Skip to main content

Benchmarking

This is a short synopsis of benchmarking in tremor

Scope

How to run individual benchmarks comprising the benchmark suite in tremor.

Run all benchmarks

make bench

Run individual benchmarks

In order to run individual benchmarks, issue a command of the form:

./bench/run <name-of-benchmark>

Where:

variablevalue
name-of-benchmarkShould be replaced with the basename of the yaml file for that benchmark's pipeline

For example:

./bench/run real-workflow-throughput-json

Will run the 'real-workflow-throughput-json' benchmark and publish a HDR histogram to standard output upon completion. it takes about 1 minute to run.

Anatomy of a benchmark

Tremor benchmarks composed of:

  • An impossibly fast source of data - using the blaster onramp
  • An impossibly fast sink of data - using the blackhole offramp
  • A pipeline that is representative of the workload under measurement

Example blaster onramp configuration

Blaster loads data from a compressed archive and reads json source data line by line into memory.
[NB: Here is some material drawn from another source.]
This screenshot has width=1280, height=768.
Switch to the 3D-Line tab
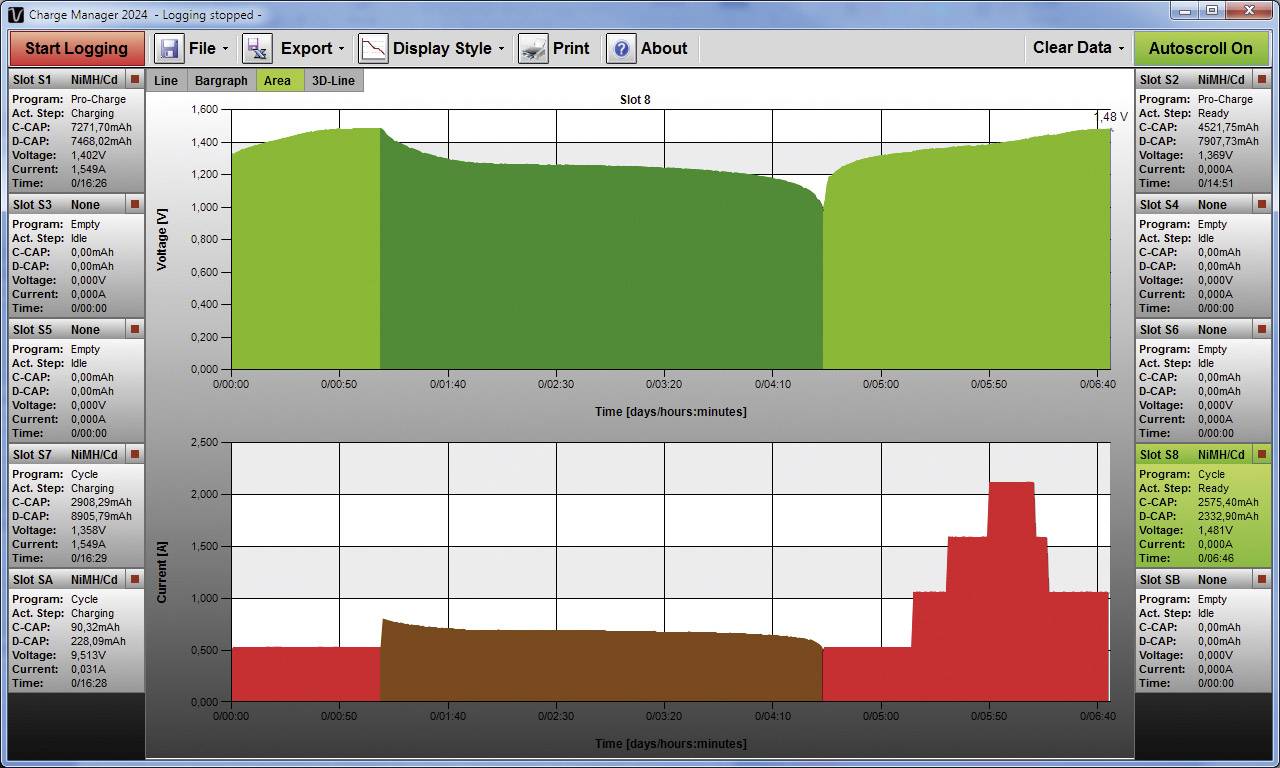pos(333,81)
The in memory cached copy is replayed repeatedly forever.

---
onramp:
- id: blaster
type: blaster
codec: json
config:
source: ./demo/data/data.json.xz

Example blackhole offramp configuration

Blackhole is a null sink for received data. It also records the latency from ingest time ( created and enqueued in blaster ) to egress ( when it hits the blackhole ) of an event.
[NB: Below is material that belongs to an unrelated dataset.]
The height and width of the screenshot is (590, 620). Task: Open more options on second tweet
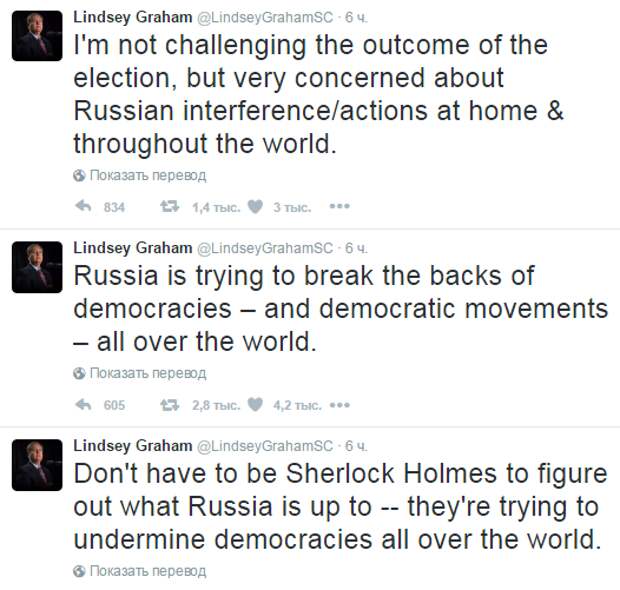pos(340,405)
As such, blaster and blackhole are biased 'unreasonably fast' and they capture intrinsic performance - or, the best case performance that tremor can sustain for the representative workload.
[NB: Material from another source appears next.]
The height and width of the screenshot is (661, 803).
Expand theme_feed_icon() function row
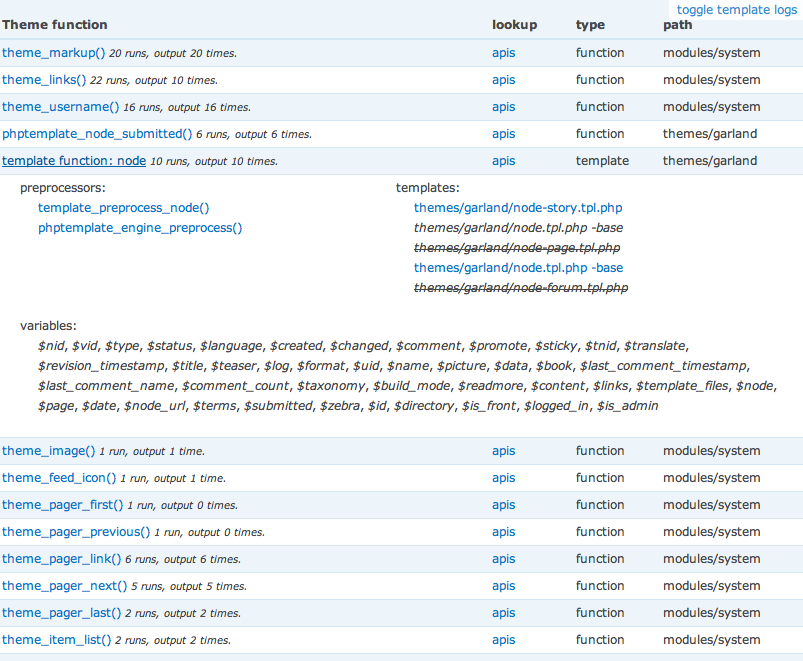59,478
Blackhole uses high dynamic range histograms to record performance data ( latency measurements ).

offramp:
- id: blackhole
type: blackhole
codec: json
config:
warmup_secs: 10
stop_after_secs: 100
significant_figures: 2

The pipeline and binding configuration will vary by benchmark, for the real world throughput benchmark they are structured as follows:

pipeline:
- id: main
interface:
inputs:
- in
outputs:
- out
nodes:
- id: runtime
op: runtime::tremor
config:
script: |
match event.application of
case "app1" => let $class = "applog_app1", let $rate = 1250, let $dimension = event.application, emit event
case "app2" => let $class = "applog_app1", let $rate = 2500, let $dimension = event.application, emit event
case "app3" => let $class = "applog_app1", let $rate = 18750, let $dimension = event.application, emit event
case "app4" => let $class = "applog_app1", let $rate = 750, let $dimension = event.application, emit event
case "app5" => let $class = "applog_app1", let $rate = 18750, let $dimension = event.application, emit event
default => null
end;
match event.index_type of
case "applog_app6" => let $class = "applog_app6", let $rate = 4500, let $dimensions = event.logger_name, emit event
case "syslog_app1" => let $class = "syslog_app1", let $rate = 2500, let $dimensions = event.syslog_hostname, emit event
default => null
end;
match array::contains(event.tags, "tag1") of
case true => let $class = "syslog_app2", let $rate = 125, let $dimensions = event.syslog_hostname, emit event
default => null
end;
match event.index_type of
case "syslog_app3" => let $class = "syslog_app3", let $rate = 1750, let $dimensions = event.syslog_hostname
case "syslog_app4" => let $class = "syslog_app4", let $rate = 7500, let $dimensions = event.syslog_hostname
case "syslog_app5" => let $class = "syslog_app5", let $rate = 125, let $dimensions = event.syslog_hostname
case "syslog_app6" => let $class = "syslog_app6", let $rate = 3750, let $dimensions = event.syslog_hostname
default => let $class = "default", let $rate = 250
end;
event;
- id: group
op: grouper::bucket
links:
in: [runtime]
runtime: [group]
group: [out]
group/overflow: [out]

Other

All the above configuration are provided in a single yaml file and evaluated through the run script. The make target bench calls the run script for each known benchmark file and redirects test / benchmark output into a file.

Recommendations

To account for run-on-run variance ( difference in measured or recorded performance from one run to another ) we typically run benchmarks repeatedly on development machines with non-essential services such as docker or other services not engaged in the benchmark such as IDEs shut down during benchmarking.

Even then, development laptops are not lab quality environments so results should be taken as indicative and with a grain of salt.